Teina Pora, who was wrongfully imprisoned for 20 years, will receive an extra $1 million in compensation, Justice Minister Andrew Little has announced.
Pora was wrongfully convicted of the 1992 rape and murder of Susan Burdett, and was released on parole in 2014.
The Privy Council quashed his convictions in 2015, and last year he received $2.52 million and a government apology, but the High Court ruled that the amount should be adjusted for inflation.
This morning Little announced that Pora will receive an extra $988,099 as an inflation adjustment, bringing the total compensation package to $3,509,048.42.
"Additionally Pora will receive $45,000 in costs from his successful judicial review of the last National Government's refusal to inflation adjust," Little said.
"Teina Pora was the victim of one of New Zealand's worst miscarriages of justice. He was robbed of more than two decades of his life, languishing in prison for crimes he did not commit."

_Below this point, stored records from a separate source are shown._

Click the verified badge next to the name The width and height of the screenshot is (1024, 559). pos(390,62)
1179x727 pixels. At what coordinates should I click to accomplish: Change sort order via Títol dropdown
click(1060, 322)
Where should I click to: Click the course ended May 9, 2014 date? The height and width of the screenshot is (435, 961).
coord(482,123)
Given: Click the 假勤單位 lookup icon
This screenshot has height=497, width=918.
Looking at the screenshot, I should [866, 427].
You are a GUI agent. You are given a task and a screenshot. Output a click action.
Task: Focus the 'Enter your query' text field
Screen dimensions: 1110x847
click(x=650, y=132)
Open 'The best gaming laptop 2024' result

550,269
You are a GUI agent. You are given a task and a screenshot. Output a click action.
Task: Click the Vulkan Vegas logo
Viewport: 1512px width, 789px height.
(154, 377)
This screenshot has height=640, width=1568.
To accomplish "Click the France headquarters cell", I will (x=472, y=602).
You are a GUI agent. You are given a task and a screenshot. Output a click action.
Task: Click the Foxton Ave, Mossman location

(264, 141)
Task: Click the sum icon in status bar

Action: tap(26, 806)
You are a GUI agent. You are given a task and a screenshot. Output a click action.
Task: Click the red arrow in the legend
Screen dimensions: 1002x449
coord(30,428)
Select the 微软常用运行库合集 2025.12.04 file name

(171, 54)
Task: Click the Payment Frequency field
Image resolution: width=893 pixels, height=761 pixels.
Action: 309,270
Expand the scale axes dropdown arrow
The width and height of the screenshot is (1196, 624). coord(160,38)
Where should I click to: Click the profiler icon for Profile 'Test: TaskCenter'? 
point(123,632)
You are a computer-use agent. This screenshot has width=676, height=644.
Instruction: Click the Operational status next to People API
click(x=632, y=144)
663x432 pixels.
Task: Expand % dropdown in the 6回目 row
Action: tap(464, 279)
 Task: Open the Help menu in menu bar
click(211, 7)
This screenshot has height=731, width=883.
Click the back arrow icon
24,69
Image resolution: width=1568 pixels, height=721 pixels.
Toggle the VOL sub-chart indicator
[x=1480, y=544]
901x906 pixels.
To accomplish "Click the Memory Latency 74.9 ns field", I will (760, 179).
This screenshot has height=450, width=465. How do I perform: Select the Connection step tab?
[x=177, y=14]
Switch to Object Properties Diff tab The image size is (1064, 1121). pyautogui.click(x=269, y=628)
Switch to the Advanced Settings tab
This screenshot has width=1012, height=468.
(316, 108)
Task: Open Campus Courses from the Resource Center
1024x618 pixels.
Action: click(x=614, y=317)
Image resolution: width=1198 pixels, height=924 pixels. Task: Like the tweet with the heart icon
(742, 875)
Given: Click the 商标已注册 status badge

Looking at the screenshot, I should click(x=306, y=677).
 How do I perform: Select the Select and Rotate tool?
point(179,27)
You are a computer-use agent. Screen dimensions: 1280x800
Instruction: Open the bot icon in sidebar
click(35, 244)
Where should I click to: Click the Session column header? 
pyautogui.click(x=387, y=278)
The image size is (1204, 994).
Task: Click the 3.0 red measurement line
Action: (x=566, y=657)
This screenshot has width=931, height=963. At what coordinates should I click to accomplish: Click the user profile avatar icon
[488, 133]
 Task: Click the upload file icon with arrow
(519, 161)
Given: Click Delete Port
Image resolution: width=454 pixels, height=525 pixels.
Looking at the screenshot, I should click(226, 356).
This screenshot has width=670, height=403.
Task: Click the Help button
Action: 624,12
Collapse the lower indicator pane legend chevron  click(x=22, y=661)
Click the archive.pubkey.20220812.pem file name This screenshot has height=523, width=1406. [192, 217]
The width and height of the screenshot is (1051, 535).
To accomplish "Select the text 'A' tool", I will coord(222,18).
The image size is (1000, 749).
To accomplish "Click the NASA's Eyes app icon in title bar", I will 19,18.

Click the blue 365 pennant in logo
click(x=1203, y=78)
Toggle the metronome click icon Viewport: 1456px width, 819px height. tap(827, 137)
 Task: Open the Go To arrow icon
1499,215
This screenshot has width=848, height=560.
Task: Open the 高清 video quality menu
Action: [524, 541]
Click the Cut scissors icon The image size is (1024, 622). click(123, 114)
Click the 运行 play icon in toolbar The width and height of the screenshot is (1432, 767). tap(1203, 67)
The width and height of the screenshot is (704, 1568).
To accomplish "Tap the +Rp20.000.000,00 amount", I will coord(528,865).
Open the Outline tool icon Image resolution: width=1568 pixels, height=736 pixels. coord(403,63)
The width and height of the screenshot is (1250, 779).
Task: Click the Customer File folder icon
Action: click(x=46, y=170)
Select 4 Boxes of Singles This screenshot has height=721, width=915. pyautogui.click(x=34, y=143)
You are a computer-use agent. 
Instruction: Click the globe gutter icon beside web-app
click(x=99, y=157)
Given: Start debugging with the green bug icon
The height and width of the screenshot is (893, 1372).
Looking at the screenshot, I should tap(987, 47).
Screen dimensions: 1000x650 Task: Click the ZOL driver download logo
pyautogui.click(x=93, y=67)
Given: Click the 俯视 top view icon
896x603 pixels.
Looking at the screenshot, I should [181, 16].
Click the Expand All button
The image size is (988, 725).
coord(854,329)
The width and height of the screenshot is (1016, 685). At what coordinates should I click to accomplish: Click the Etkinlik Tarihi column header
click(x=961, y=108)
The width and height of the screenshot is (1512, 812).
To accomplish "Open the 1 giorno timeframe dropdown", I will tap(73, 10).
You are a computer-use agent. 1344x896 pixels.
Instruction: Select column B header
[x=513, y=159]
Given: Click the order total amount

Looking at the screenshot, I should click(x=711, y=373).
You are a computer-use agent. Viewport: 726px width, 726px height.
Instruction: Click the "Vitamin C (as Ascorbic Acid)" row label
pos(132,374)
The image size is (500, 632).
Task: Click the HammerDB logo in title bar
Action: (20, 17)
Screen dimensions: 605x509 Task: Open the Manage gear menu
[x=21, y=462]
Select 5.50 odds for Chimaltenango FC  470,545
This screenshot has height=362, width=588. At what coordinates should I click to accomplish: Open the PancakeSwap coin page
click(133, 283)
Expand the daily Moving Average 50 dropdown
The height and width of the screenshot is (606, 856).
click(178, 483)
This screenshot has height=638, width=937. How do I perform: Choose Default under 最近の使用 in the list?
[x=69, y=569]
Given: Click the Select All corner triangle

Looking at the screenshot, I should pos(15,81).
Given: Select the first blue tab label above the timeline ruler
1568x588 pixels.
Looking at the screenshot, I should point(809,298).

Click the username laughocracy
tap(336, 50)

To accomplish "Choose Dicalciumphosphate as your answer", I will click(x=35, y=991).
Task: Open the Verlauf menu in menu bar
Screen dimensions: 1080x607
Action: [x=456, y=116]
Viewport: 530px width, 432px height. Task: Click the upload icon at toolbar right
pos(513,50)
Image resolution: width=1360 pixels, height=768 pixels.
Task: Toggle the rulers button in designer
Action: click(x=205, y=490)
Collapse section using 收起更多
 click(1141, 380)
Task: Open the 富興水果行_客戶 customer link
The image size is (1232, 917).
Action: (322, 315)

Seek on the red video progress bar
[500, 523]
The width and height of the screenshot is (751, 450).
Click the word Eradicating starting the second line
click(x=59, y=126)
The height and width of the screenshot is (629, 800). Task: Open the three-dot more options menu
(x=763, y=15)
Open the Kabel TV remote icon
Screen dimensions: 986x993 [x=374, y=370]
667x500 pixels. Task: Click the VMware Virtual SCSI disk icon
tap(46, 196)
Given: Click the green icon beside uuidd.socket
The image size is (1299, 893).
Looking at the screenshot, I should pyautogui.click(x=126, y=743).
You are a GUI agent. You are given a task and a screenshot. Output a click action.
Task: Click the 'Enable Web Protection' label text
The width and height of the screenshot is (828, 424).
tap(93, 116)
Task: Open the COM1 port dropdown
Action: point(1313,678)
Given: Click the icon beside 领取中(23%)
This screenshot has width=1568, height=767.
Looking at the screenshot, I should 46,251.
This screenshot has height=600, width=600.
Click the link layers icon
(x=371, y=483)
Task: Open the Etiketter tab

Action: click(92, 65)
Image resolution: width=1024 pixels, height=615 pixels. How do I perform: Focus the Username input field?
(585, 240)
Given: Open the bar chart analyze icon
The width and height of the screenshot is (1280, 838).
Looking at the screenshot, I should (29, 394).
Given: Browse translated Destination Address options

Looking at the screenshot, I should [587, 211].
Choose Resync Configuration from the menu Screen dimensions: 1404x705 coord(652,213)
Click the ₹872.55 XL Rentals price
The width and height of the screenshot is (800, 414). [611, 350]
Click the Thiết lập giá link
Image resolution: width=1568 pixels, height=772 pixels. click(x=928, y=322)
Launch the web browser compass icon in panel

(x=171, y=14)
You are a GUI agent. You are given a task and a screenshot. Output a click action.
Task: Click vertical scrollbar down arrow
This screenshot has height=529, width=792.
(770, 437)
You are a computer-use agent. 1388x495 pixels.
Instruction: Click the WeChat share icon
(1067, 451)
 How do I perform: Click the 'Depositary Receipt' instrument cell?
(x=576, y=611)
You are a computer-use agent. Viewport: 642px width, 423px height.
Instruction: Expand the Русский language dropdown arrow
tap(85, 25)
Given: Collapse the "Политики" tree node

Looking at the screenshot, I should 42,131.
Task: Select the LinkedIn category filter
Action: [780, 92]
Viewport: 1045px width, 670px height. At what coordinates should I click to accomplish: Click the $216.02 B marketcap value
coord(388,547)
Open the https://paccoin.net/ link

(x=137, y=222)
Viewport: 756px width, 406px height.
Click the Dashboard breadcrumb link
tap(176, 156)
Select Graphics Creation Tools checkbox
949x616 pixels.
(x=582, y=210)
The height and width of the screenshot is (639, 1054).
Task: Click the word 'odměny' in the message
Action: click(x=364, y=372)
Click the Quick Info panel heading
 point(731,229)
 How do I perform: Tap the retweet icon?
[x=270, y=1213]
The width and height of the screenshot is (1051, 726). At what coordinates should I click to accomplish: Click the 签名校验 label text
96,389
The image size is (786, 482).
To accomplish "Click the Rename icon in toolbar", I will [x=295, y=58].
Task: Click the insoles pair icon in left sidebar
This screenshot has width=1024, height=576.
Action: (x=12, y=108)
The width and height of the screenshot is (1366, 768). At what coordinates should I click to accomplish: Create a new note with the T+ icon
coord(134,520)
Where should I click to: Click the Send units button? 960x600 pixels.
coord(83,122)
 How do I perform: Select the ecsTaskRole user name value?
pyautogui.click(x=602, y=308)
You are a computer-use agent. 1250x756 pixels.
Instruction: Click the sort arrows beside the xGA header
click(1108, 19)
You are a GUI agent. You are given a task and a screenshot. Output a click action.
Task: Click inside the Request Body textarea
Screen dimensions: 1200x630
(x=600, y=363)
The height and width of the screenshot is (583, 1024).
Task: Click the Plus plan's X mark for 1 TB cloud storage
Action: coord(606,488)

Little added that he was "almost certain" there were innocent people in prison.
A 2005 report found up to 150 people could be in jail on "unsafe" convictions.
"That is why I'm very keen to see the establishment of the Criminal Cases Review Commission - a more systematic, less ad hoc way of going about claims on wrongful conviction.
"That work is well under way. I expect over the next year or so you'll see concrete steps made to establish [the commission]."
The commission is part of the coalition agreement between Labour and NZ First.
"At the moment you have to exhaust all your appeal rights, then go through this murky process of the Royal Prerogative of Mercy. We're got to throw a bit of sunlight on that."
He said righting injustices should not rely on well-meaning people like Tim McKinnel, who has championed Pora's case since 2009.
"Justice might have been done for Teina Pora, but there will be others in prison at the moment who don't have a champion, but who are entitled to a system to put right the things that the criminal justice system does wrong."
Little said Cabinet also agreed to Review the compensation guidelines.
"The High Court has made it clear that the guidelines that are in place now, properly managed, would have been periodically reviewed and adjusted, rather than waiting for 17 years and a case like Teina Pora's before some scrutiny."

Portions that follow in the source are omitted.